February 12th, 2008

Hey, Scripting Guy! How Can I Use Windows PowerShell to Sort a CSV File?

Hey, Scripting Guy! Question

Hey, Scripting Guy! have a comma-separated values file that includes several different fields. I’d like to be able to read this file from Windows PowerShell and then sort the information on one (or maybe more) of these fields. However, I can’t seem to get this to work. Any suggestions?

— DW

SpacerHey, Scripting Guy! AnswerScript Center

Hey, DW. Before we answer your question we have an observation that we just had to pass along. This past Saturday the Scripting Guy who writes this column was driving along making a doughnut run. (And yes, it is amazing how much of his life revolves around doughnuts, isn’t it?) As he drove past a Domino’s Pizza he noticed a big banner hanging outside the place:

Now Serving Domino’s Pizza

You read that right: as hard as it might be to believe, there’s at least one Domino’s Pizza place in the Seattle area that now serves Domino’s pizza. What will they think of next?!?

Although he was tempted to stop and ask about the banner the Scripting Guy who writes this column kept driving. (As the old saying goes, “Eat doughnuts first, ask questions later.”) Still, he couldn’t help but wonder what caused the owner of the place to hang up that banner in the first place:

“You know, Bob, I was thinking maybe we should start serving Domino’s pizza here.”
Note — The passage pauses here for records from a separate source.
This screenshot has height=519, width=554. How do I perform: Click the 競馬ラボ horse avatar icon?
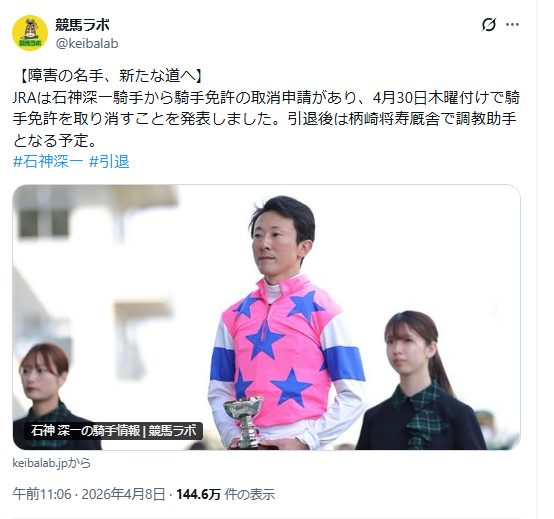point(30,33)

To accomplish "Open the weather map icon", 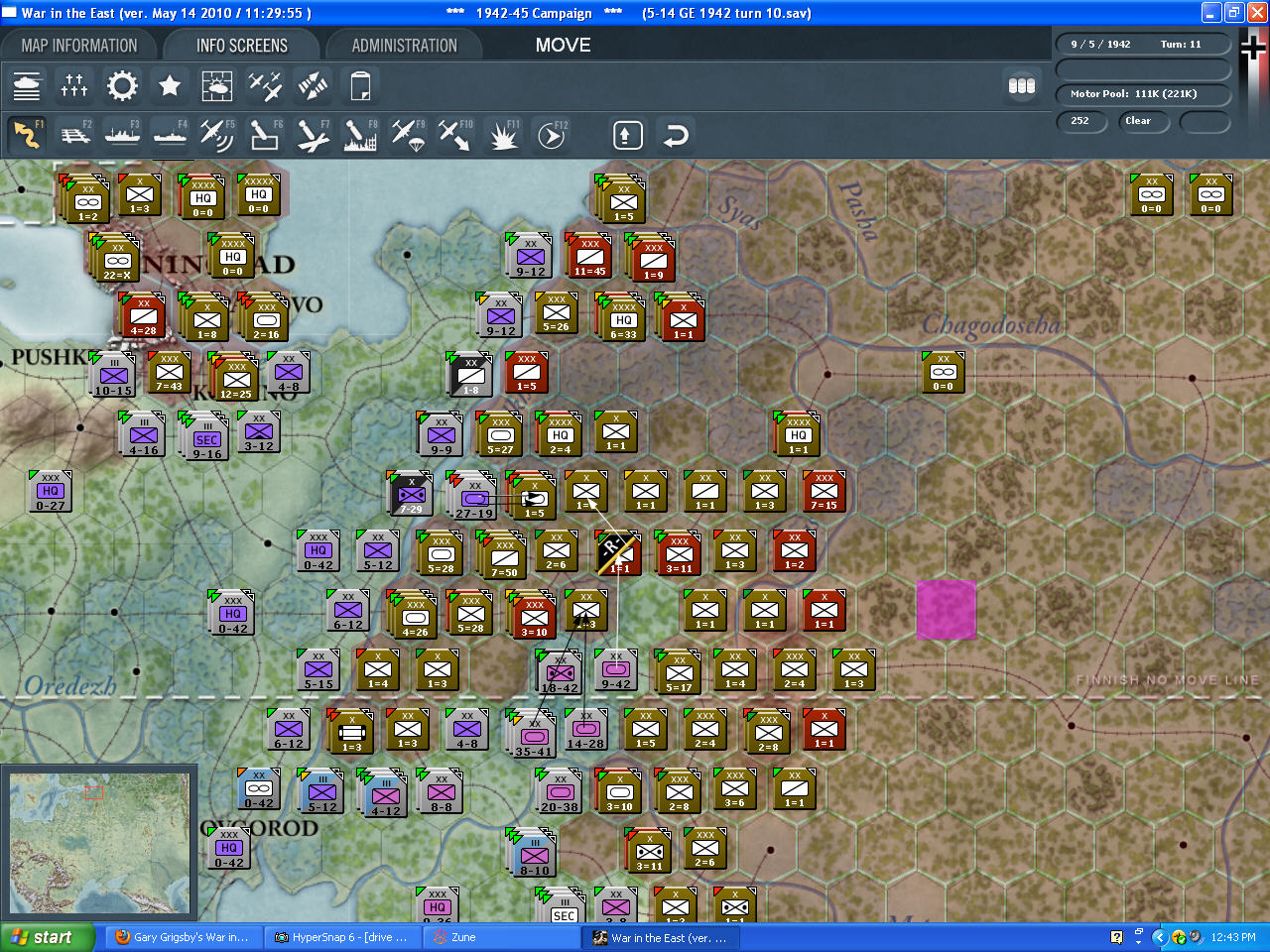I will click(217, 86).
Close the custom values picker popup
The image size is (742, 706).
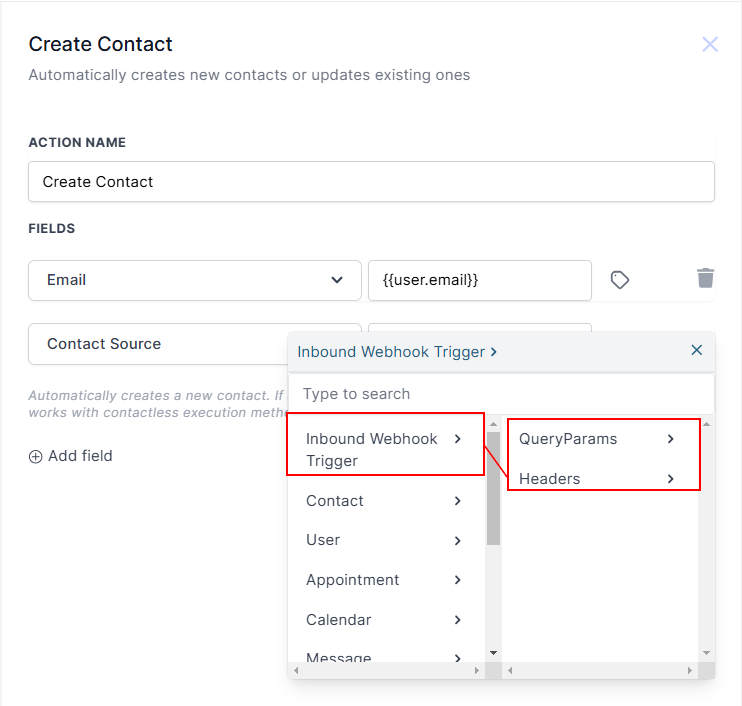click(x=697, y=350)

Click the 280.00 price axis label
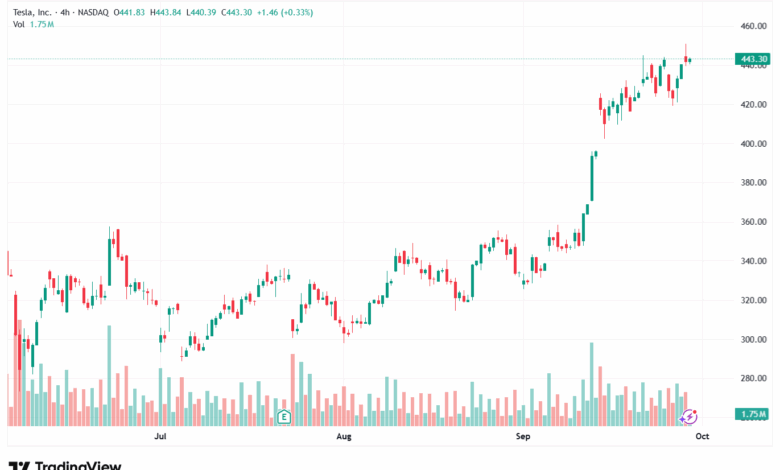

“What, are you nuts? You can’t serve Domino’s pizza at a Domino’s Pizza!”

“I don’t know, Bob. I just really think it would help business if we started serving Domino’s pizza.”

“Well, maybe. But how are people even going to know we started serving Domino’s pizza? I mean, who’s going to drive by and think, ‘Oh, there’s a Domino’s Pizza. I bet I could get some Domino’s pizza there.’”

“Hmmm, I hadn’t thought of that …. Wait, I know: we’ll hang up a big banner that says Now Serving Domino’s Pizza.”

“You know, that’s just crazy enough to work!”

Before you ask, no, we don’t know what they used to serve before they started serving Domino’s pizza at the Domino’s Pizza place. We’ll have to look into that for you.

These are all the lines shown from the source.